In a Bar, Under the Sea'nin dEUS'un en güzel albümü olduğu sanrısı içerisindeyim. Bu sanrıyı iliklerimde hissediyor, köküne kadar yaşıyorum; evet. Ne demekse artık. Yalnız 2005'teki Pocket Revolution'dan sonra takip etmeyi bırakmışım abileri, 2008'de Vanishing Point diye bir albüm daha yapmışlar bu Belçikalı çocuklar, dinlemedim. Is it any good? İyiyse söyleyin dinleyeyim, yoksa hiç uğraştırmayın beni. Tom Barman, Bacardi Coke uzat bakayım bana oradan.
Sizi In a Bar, Under the Sea albümünden birkaç şarkıyla başbaşa bırakmayı planladım. Buyrun, başbaşa kalın; çekildim ben aranızdan.
dEUS - Theme from Turnpike
dEUS - Serpentine
dEUS - Nine Threads
Genelde "slow çalışma"ları seçmişim; ama "hareketli çalışma"lar da var albümde, korkmayın.
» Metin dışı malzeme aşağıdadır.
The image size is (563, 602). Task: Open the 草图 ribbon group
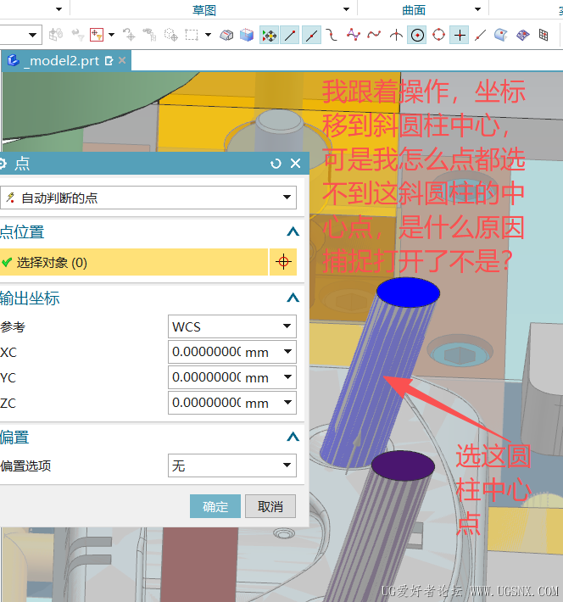pyautogui.click(x=204, y=9)
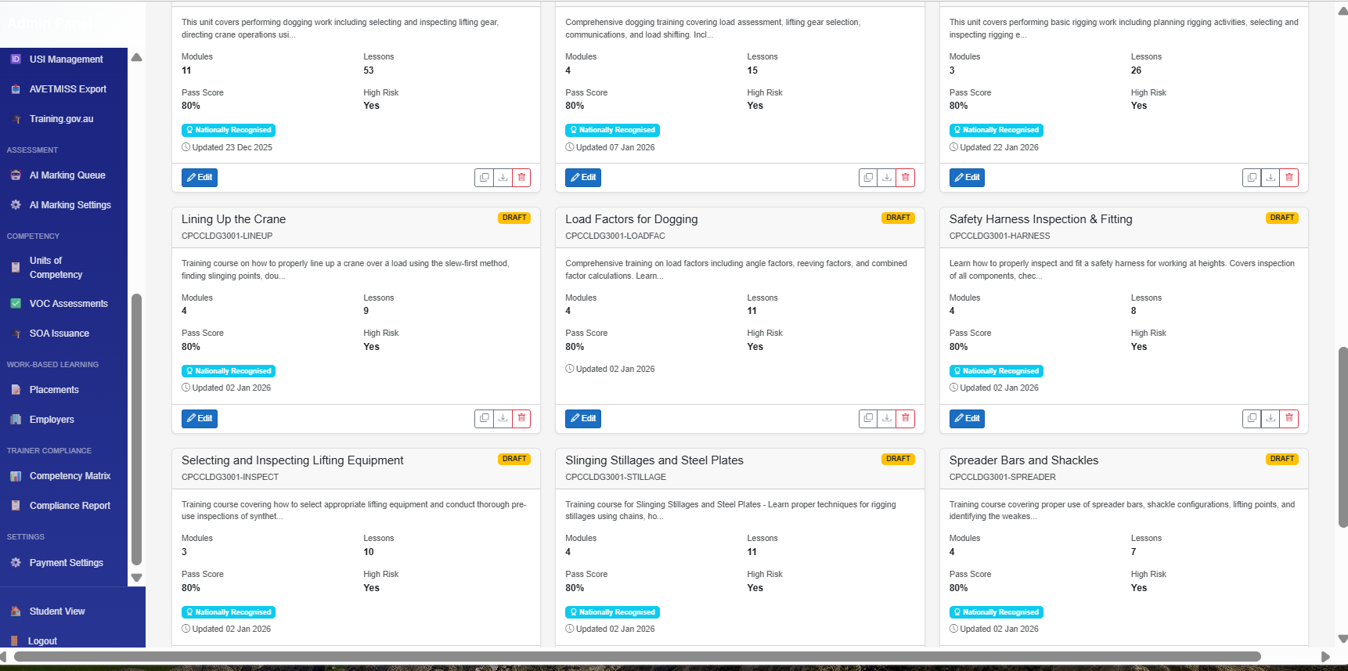The height and width of the screenshot is (671, 1348).
Task: Click the sidebar scroll down arrow
Action: point(136,578)
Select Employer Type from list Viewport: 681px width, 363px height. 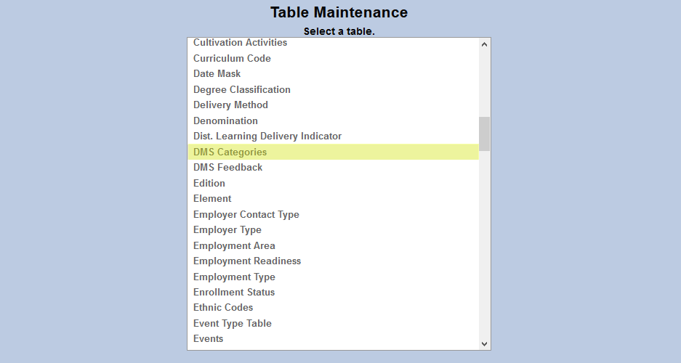coord(227,230)
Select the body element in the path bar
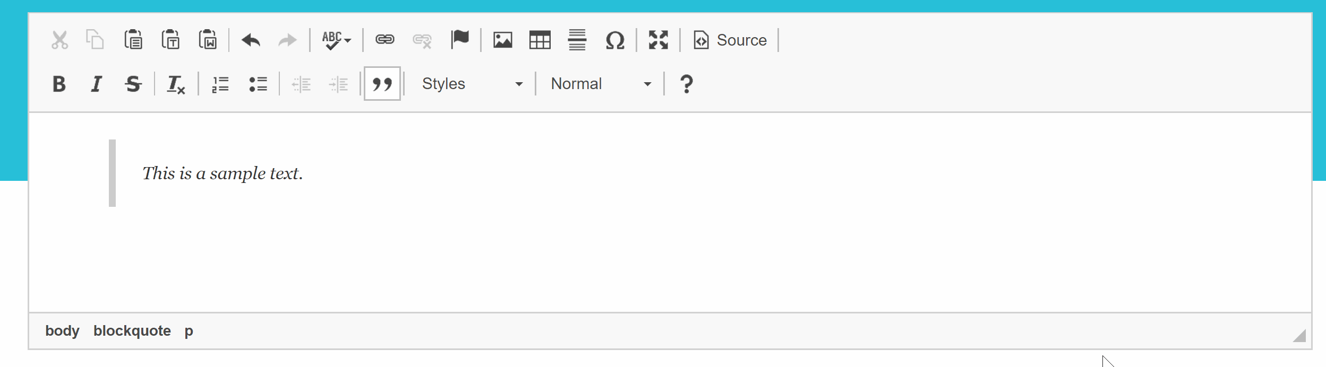The height and width of the screenshot is (367, 1326). (62, 330)
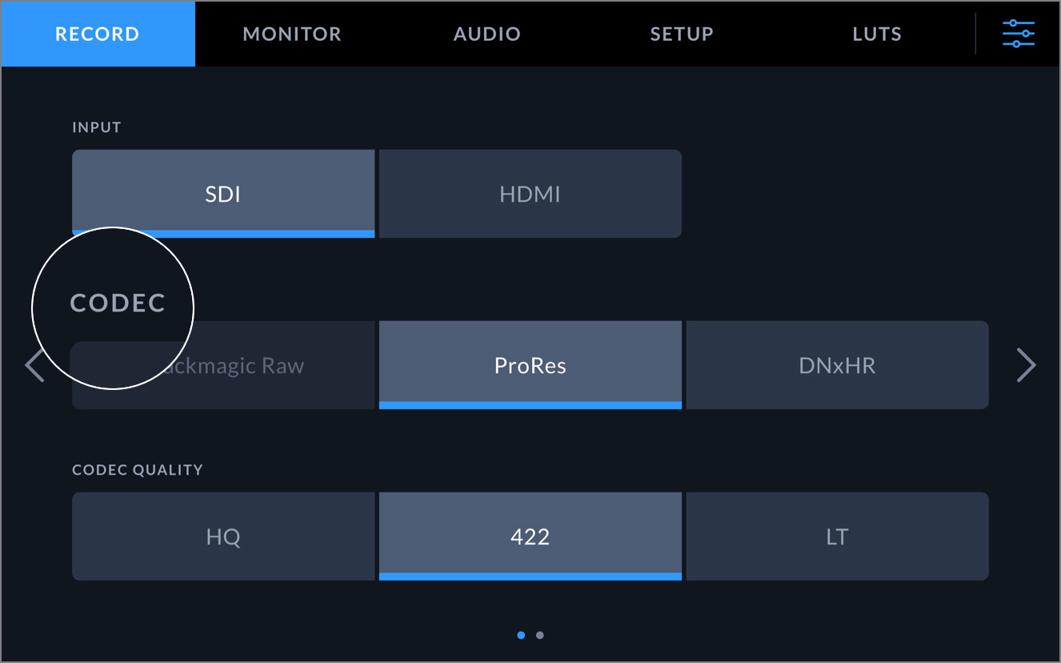Viewport: 1061px width, 663px height.
Task: Select the DNxHR codec
Action: [837, 364]
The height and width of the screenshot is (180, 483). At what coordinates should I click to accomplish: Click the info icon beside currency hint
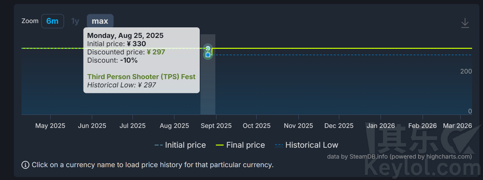tap(25, 165)
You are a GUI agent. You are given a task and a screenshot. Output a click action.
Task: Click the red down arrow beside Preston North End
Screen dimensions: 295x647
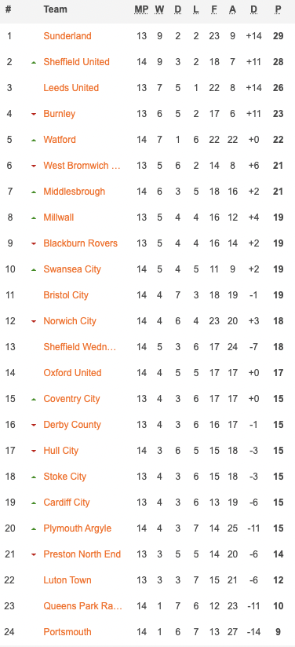click(34, 554)
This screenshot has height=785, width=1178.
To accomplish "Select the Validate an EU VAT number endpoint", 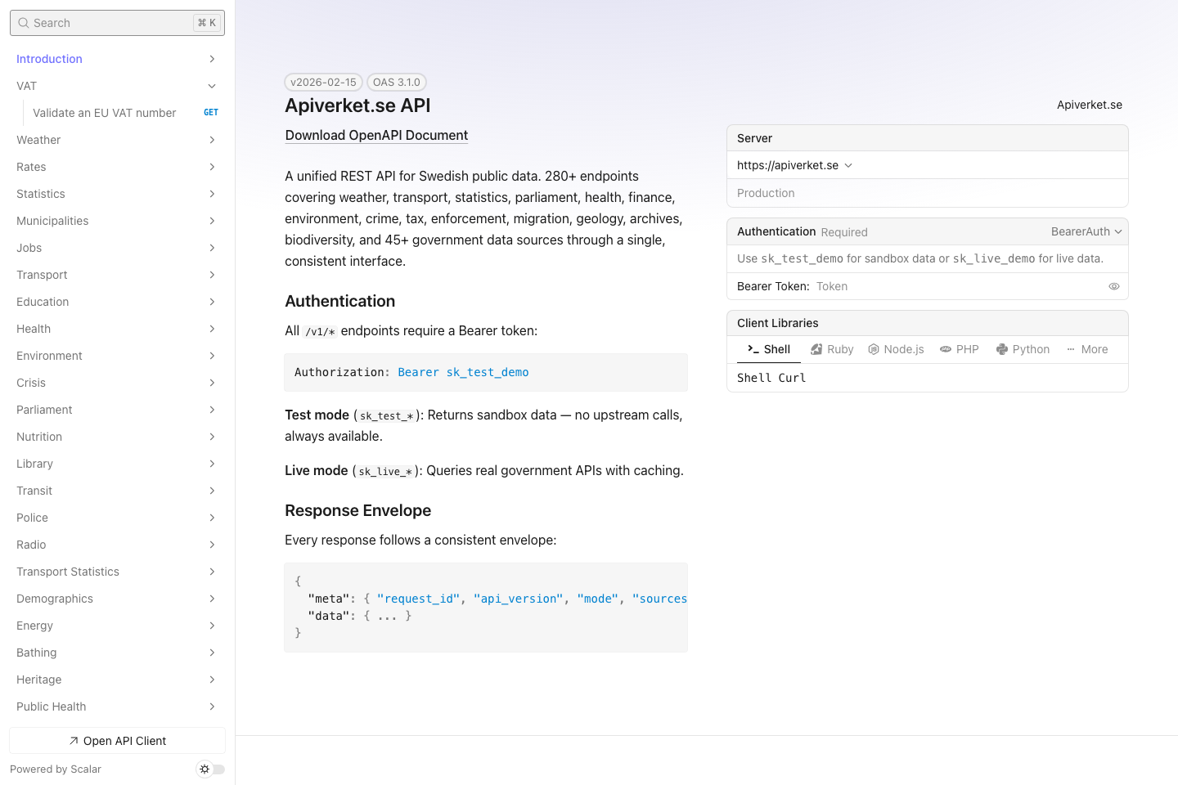I will [x=105, y=112].
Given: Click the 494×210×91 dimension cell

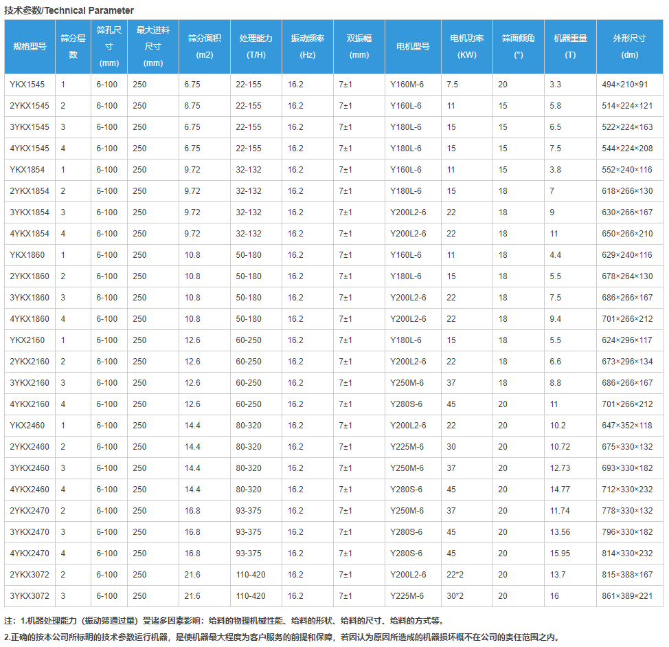Looking at the screenshot, I should click(x=624, y=85).
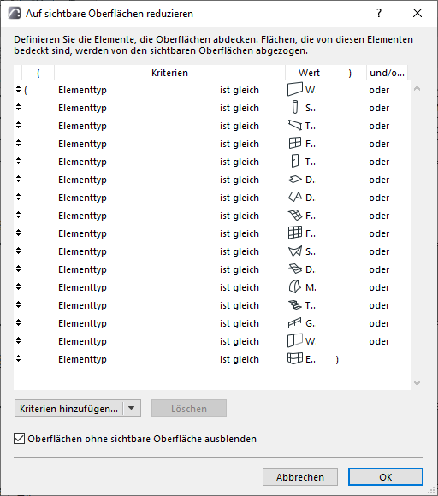Toggle 'Oberflächen ohne sichtbare Oberfläche ausblenden' checkbox
This screenshot has width=438, height=496.
tap(19, 439)
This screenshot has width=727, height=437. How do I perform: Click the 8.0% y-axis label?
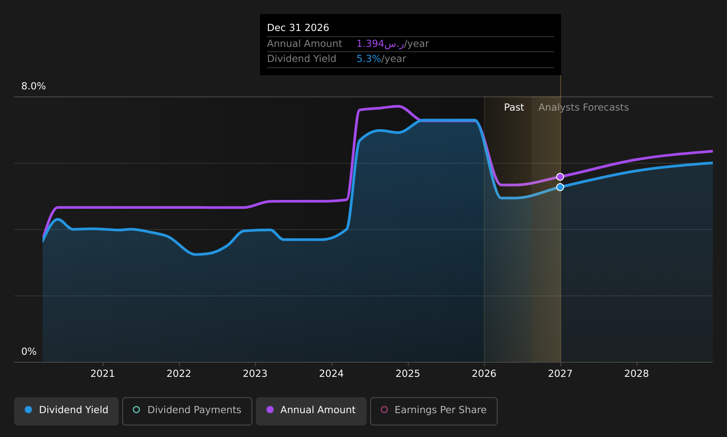[x=34, y=86]
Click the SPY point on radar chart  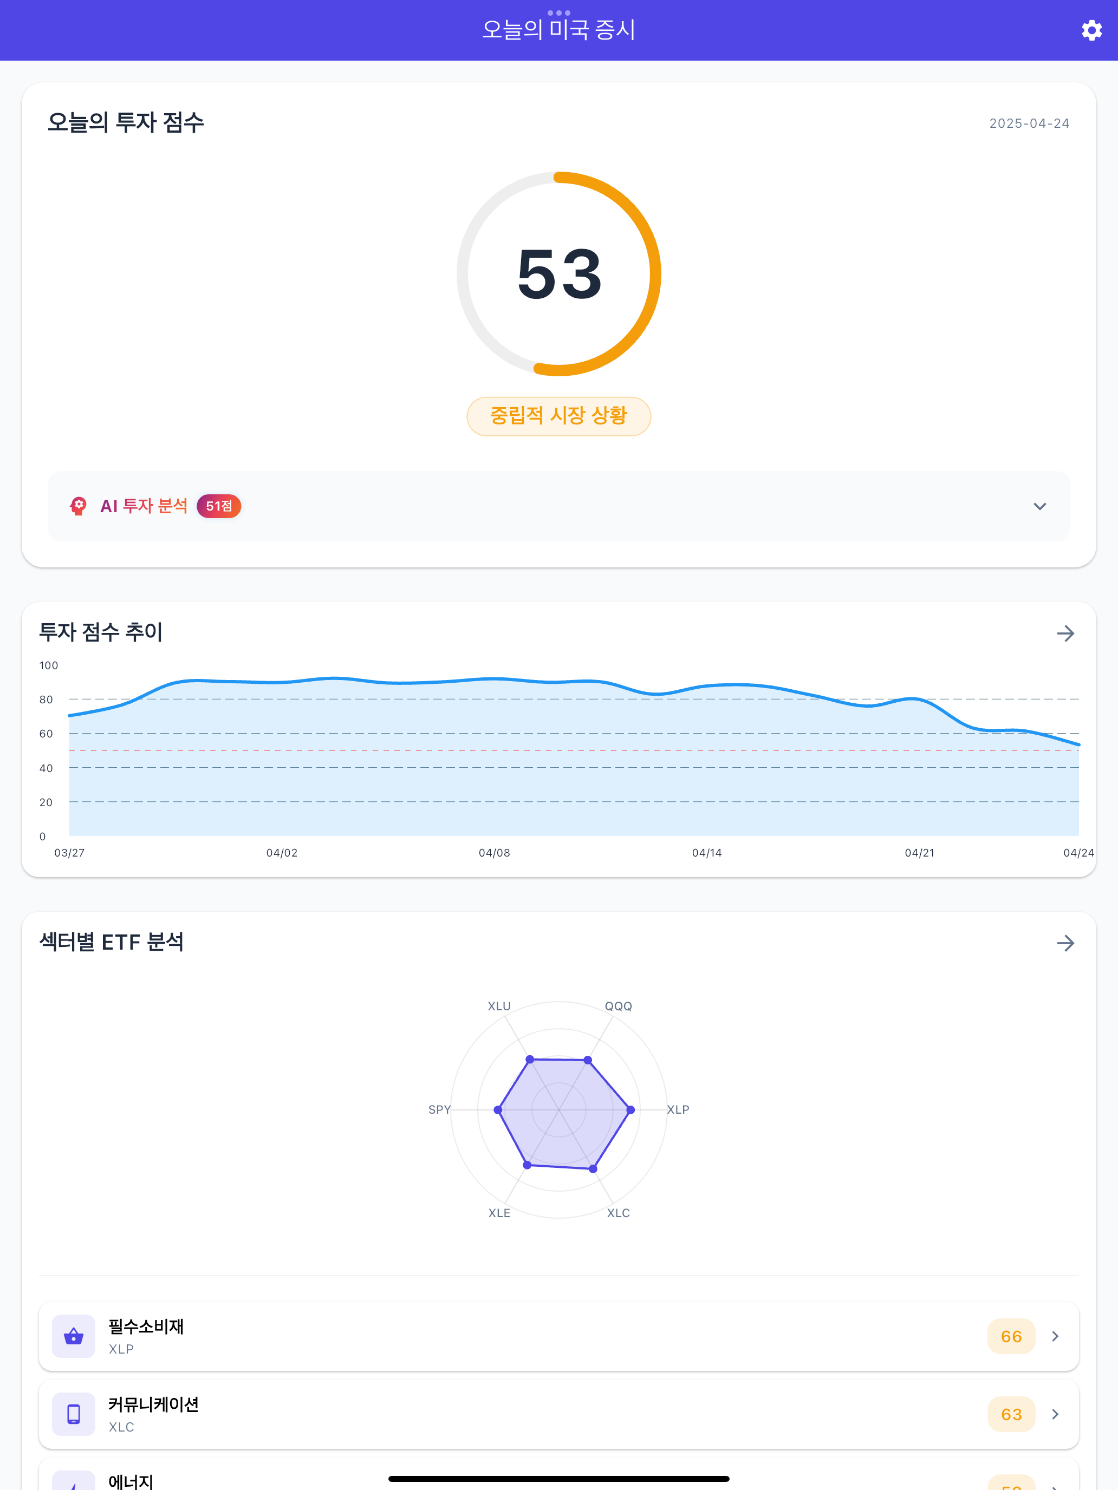click(498, 1109)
Bir de bu blogu kopirayt ihlalinden kapatmayın lan :(
Ek: dEUS'la ilgili iğrenç kelime oyunumu da yapmadım bu sefer, gelişme gösteriyorum sanırım.
2 yorum:
ahanda dEUS! "Abi vallahi Roses insan işi bi şarkı değil" der giderim buralardan.
bu arada nasılda iki dakikada benimsedim seni ha tolga abi:)
bu deus,ne zaman ki "lan bu rockçılar adam olmaz,hepsi şerefsiz,gerizekalı,öyleböyle..." filan gibi teoriler üretmeye başlarsam imdada gelir,fikirlerimi çürütür ama beni de huzura erdirir.spacemen 3 diye bir grup var,ghosthouse diye başka bir grup ve dream syndicate diye bambaşka bir gurup var,deus olmadığı zaman onlar da bu görevi üstlenirler.